Ad Orvieto piove a dirotto, ma nessuno sembra farci caso. L’enorme tendone bianco allestito nel cortile della ex caserma Piave è grande abbastanza per contenere le oltre mille persone arrivate da ogni parte d’Italia per il quinto incontro nazionale dei volontari di Emergency. Tre giorni di dibattiti, incontri, seminari, laboratori, sportelli informativi sull’associazione umanitaria italiana fondata quattordici anni fa da Gino Strada e che ha già curato, gratuitamente, più di due milioni di persone in tutto il mondo.
Ad elencare tutti i paesi dove i medici di Emergency operano, ci vorrebbero più dei tre giorni disponibili: in Iraq, dove sono attivi due centri chirurgici, ora gestiti dalle autorità locali; in Cambogia, a Battambang, tra le aree più minate al mondo, dove funziona il centro «Ilaria Alpi» specializzato nella chirurgia ortopedica e ricostruttiva; in Sudan, dove è imminente l’inaugurazione del centro «Salam», un enorme ospedale chirurgico che servirà tutta l’Africa centro-nord-orientale, oltre 300milioni di possibili beneficiari. E ancora in Sierra Leone, Sri Lanka, Afghanistan, Ruanda, Eritrea, Palestina, Algeria, Angola. Tutti stati che hanno come comun denominatore l’emergenza umanitaria.
Ma quest’anno all’incontro di Orvieto, che si chiude oggi con l’assemblea plenaria finale e la conclusione dei lavori, si è parlato anche italiano con due progetti appena nati sul nostro territorio. Ad aprile è stato aperto a Palermo il primo poliambulatorio dedicato alla popolazione immigrata residente, regolare e no, grazie al quale potranno essere effettuati, sempre gratuitamente, controlli, visite mediche, e diverse prestazioni sanitarie.

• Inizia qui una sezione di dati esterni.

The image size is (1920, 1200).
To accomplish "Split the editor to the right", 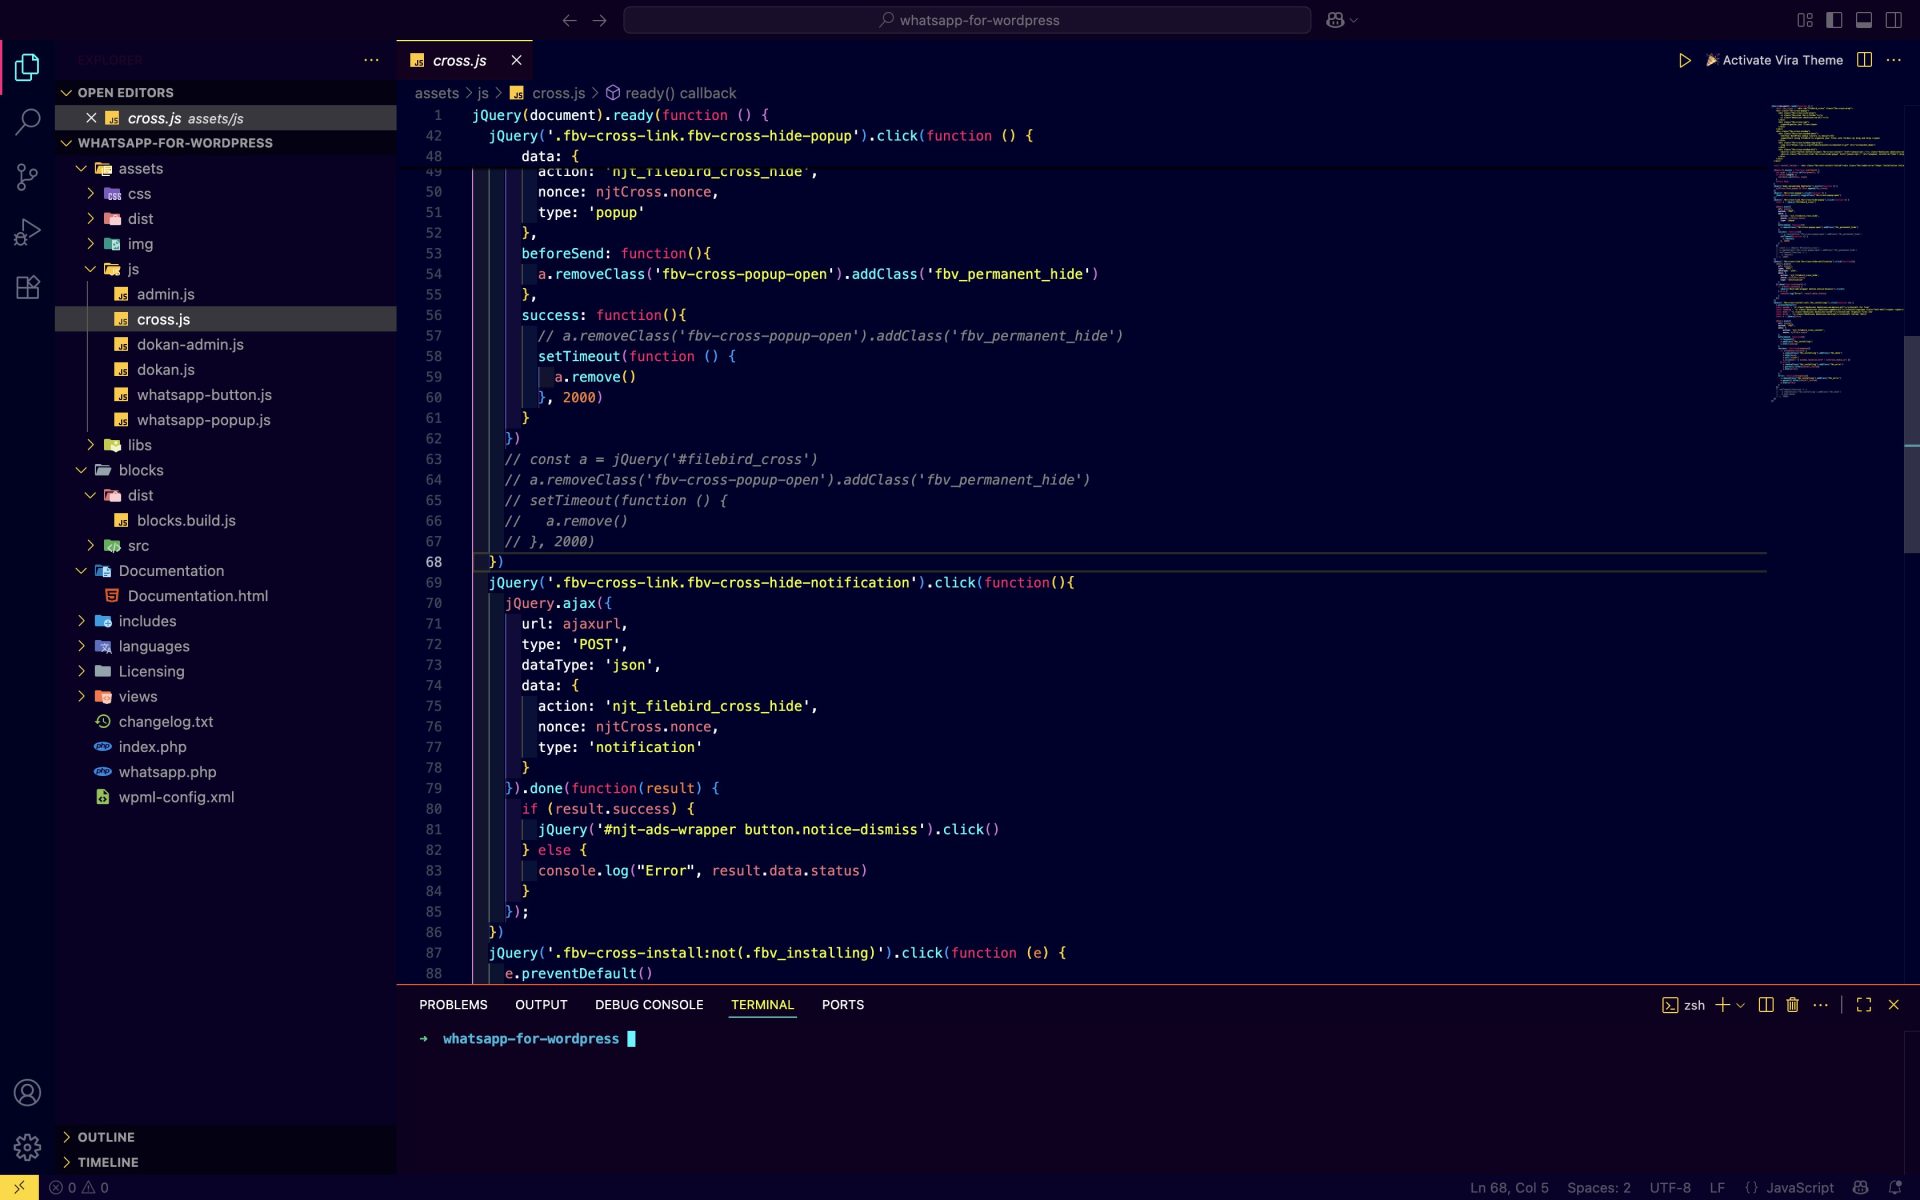I will coord(1865,60).
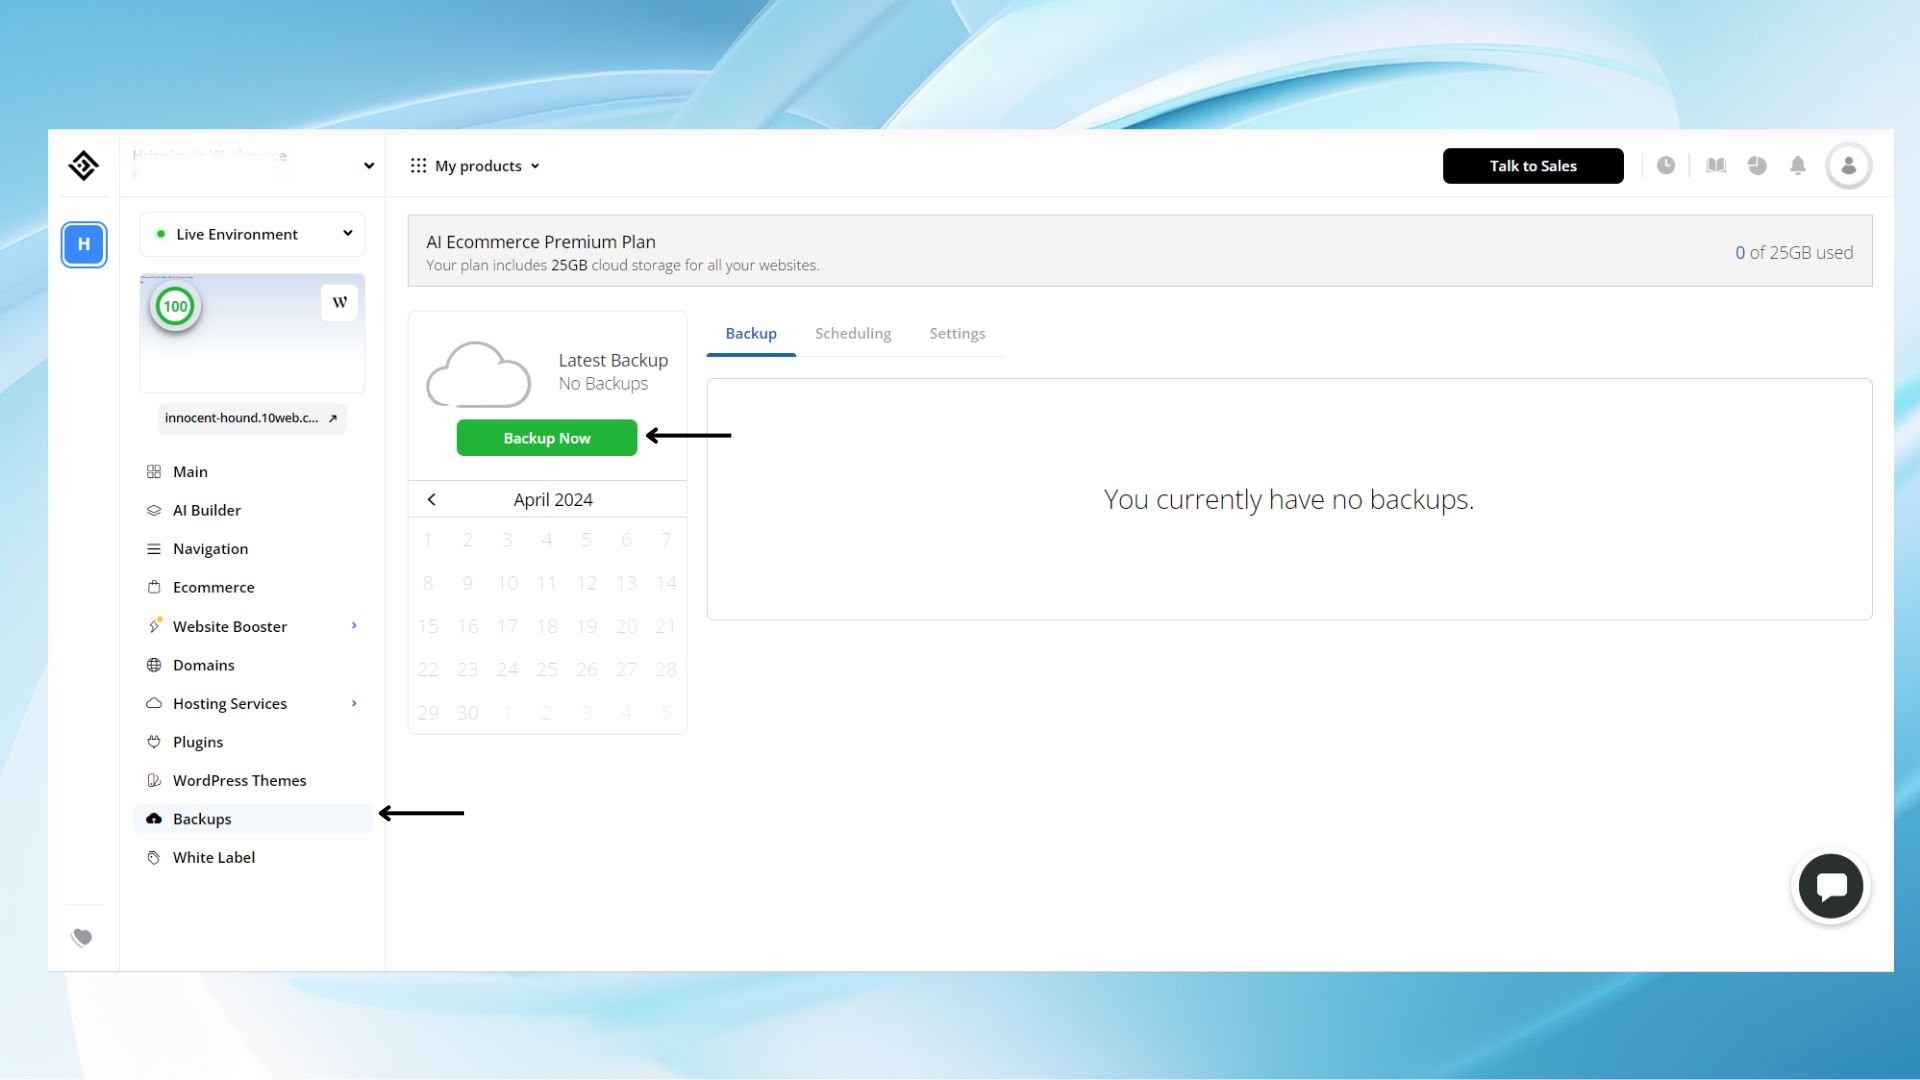Click the notifications bell icon
1920x1080 pixels.
click(1797, 166)
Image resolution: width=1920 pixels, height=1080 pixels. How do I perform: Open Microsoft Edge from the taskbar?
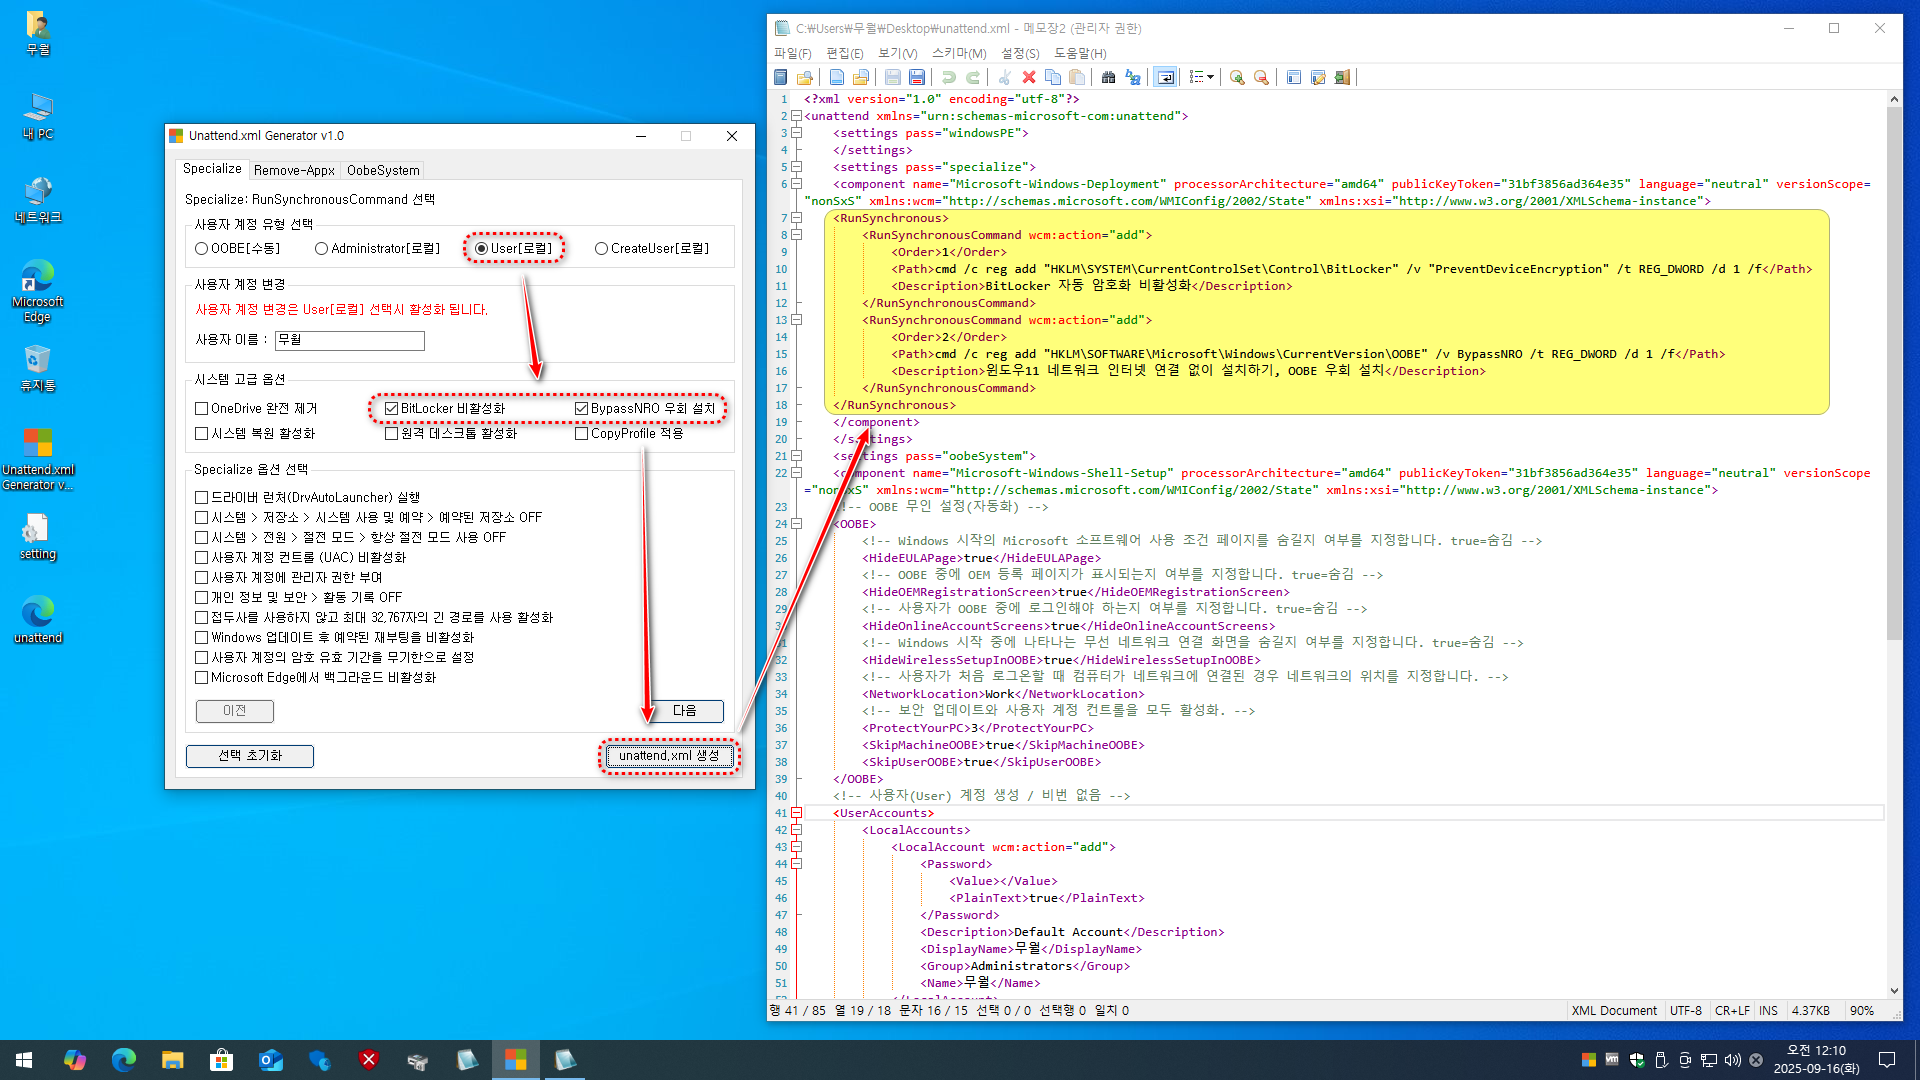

A Roma invece è stato sottoscritto, lo scorso novembre, un protocollo d’intesa con il Provveditorato per l’amministrazione penitenziaria del Lazio che prevede la possibilità per Emergency di inviare propri medici all’interno dei carceri romani di Rebibbia e Regina Coeli come ausilio sanitario ai detenuti.
Gino Strada, questo del «progetto carceri» è solo l’inizio?
Per le carceri italiane ho un sogno: esportare il modello afghano. Non è una provocazione. A Kabul possiamo entrare tranquillamente negli istituti penitenziari a curare i detenuti che hanno bisogno. In Italia, vuoi per la burocrazia vuoi per biechi interessi in gioco, ci viene sempre negato. E poi dicono che loro sono i «mostri».
E’ tempo di bilanci. Una fotografia per immortalare l’attività dello scorso anno di Emergency.
Rispondo proprio con una foto, quella dellaprima pagina del numero di settembre del nostro giornale. Raffigura otto neonati, uno accanto all’altro, nel reparto maternità del nostro ospedale costruito in Panshir. Sono nati pochi mesi fa in una terra, l’Afghanistan, dove le donne continuano a morire di parto. Sono nati grazie ai nostri medici. E’ una foto bellissima.
In Afghanistan voi siete presenti da diverso tempo. Da quando siete arrivati ad ora, cosa è cambiato?
Nulla. Il paese è allo sbando come può esserlo un paese in guerra. Perché, anche se non lo dice più nessuno tantomeno gli organi d’informazioni, in Afghanistan si muore ogni giorno sopra una mina o colpiti da un’arma da fuoco. Però ci sono i nostri militari a vigilare, e allora non si può fare dell’allarmismo.
Il nostro governo la considera però una missione di pace.
Ci risiamo, è tutto lì il problema. Ma quale pace, io non ho mai visto garantire la pace in un paese impugnando un fucile.
In Libano, invece, c’è l’avallo dell’Onu.
Sicuramente il contesto è diverso, ma è ancora troppo presto per dirlo. La cosa che mi indigna della questione libanese è però un’altra: la straordinaria velocità con cui si è chiuso il capitolo dei bombardamenti e si è aperto quello della ricostruzione e dell’invio di truppe. Dei morti di Beirut e delle altre città libanesi sembra non interessarsi più nessuno. Si vede che ci sono morti e morti.
Si spieghi meglio.
Prendiamo ad esempio l’11 settembre. A cinque anni di distanza la retorica su quanto accaduto ancora imperversa e le vittime sono, giustamente, commemorate. Perché non farlo anche con i libanesi e con tutti quei popoli vittime di guerre?
Perché?
Perché gli americani hanno deciso così e il mondo occidentale li segue a comando.